2013年に公立学校に通う「低所得層」の生徒が過半数を超えたアメリカの現状と日本の現状とは違いますが、例えばテストの点数に代表されるような目に見える能力とは別に、内面にもつ個々人の性質や性格のようなものをどのように伸ばしていくのか、またそれを評価する方法はあるのかにも言及しています。

一番大切なことは、「三つ子の魂百まで」ということわざ通り、こういった非認知的能力は子どもの幼いころの「環境」―それは周りの人との人間関係を含む―で決定してしまうということです。そして著者は、心理学や神経科学など様々な研究者らの結論を紹介し、環境による影響の中で子どもの発達を最も左右するのはストレスであると明らかにしています。逆境の中で育った子どもは、彼らが幼いほど体内の複雑なストレス反応ネットワークに強い影響を及ぼし、周りのトラブルに備えるためすぐに「闘争・逃走反応」とも言われる脅威検知システムが作動するようになると説明しています。それは危険な環境では利点はあるが、長期になると様々な免疫系の機能障害や脳の発達に影響を及ぼし,感情面や認知面での制御能力の発達を阻害すると述べています。
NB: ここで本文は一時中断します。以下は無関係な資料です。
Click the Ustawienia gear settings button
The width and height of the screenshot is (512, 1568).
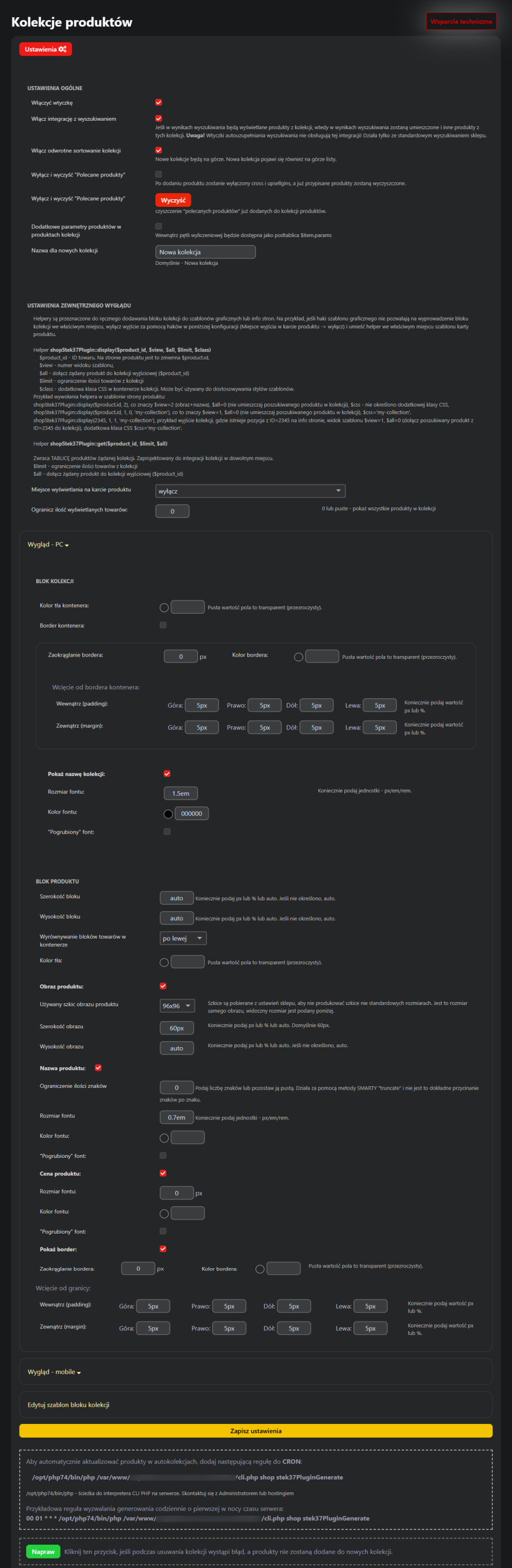46,50
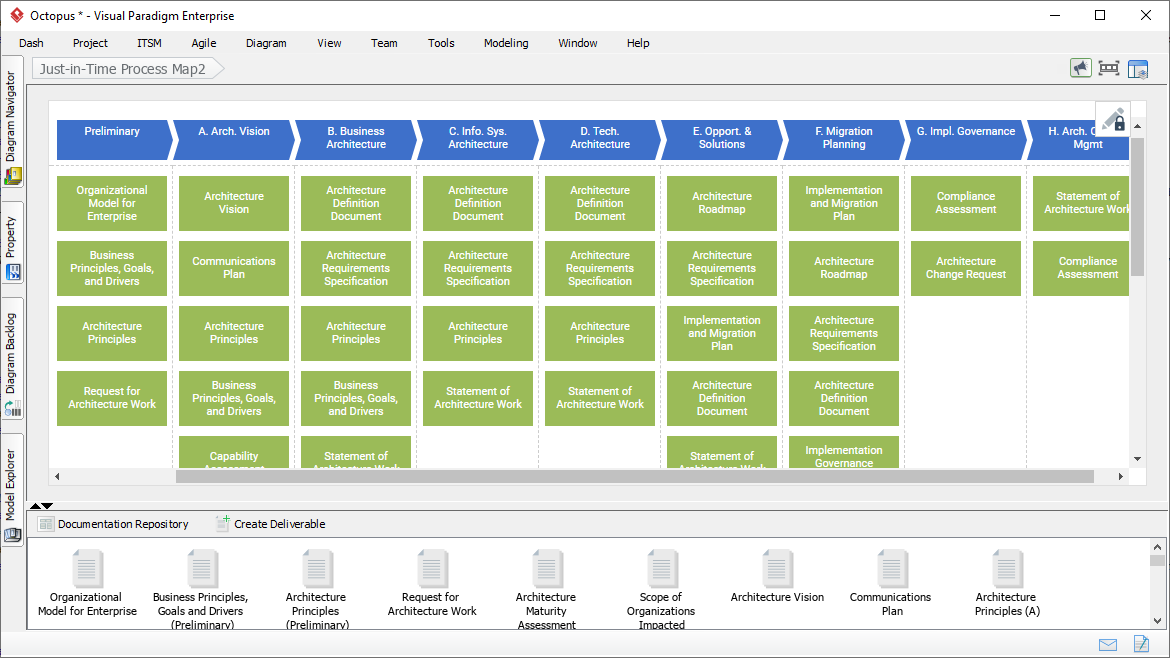Viewport: 1170px width, 658px height.
Task: Click the horizontal scrollbar right arrow
Action: (1120, 476)
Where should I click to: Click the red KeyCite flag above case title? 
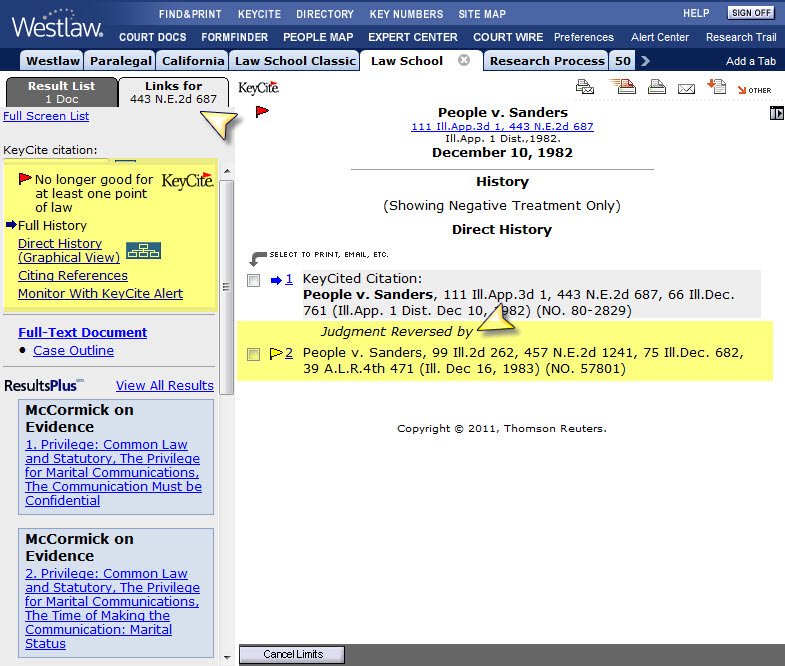click(262, 112)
低所得層の人々が住む環境が、いかに人間にとってストレスをもたらす因子が多いかこういったことからもうかがい知ることができますが、それを学校の学習・生活環境において,教師との関わりの中で少しずつ改善していく取り組みをアメリカでは始めています。
お茶大の生協でも販売されていましたので、ぜひご一読ください!
近日中にお茶大図書館にも入る予定です。
☆図書館に入りました!(2018.2.15)
  図書館(一般図書) 371.4/To75
OPAC検索結果 → http://www.lib.ocha.ac.jp/opc/recordID/catalog.bib/BB24456348

格差社会において、私たちは何ができるのかを改めて考えさせられる一冊となると感じています!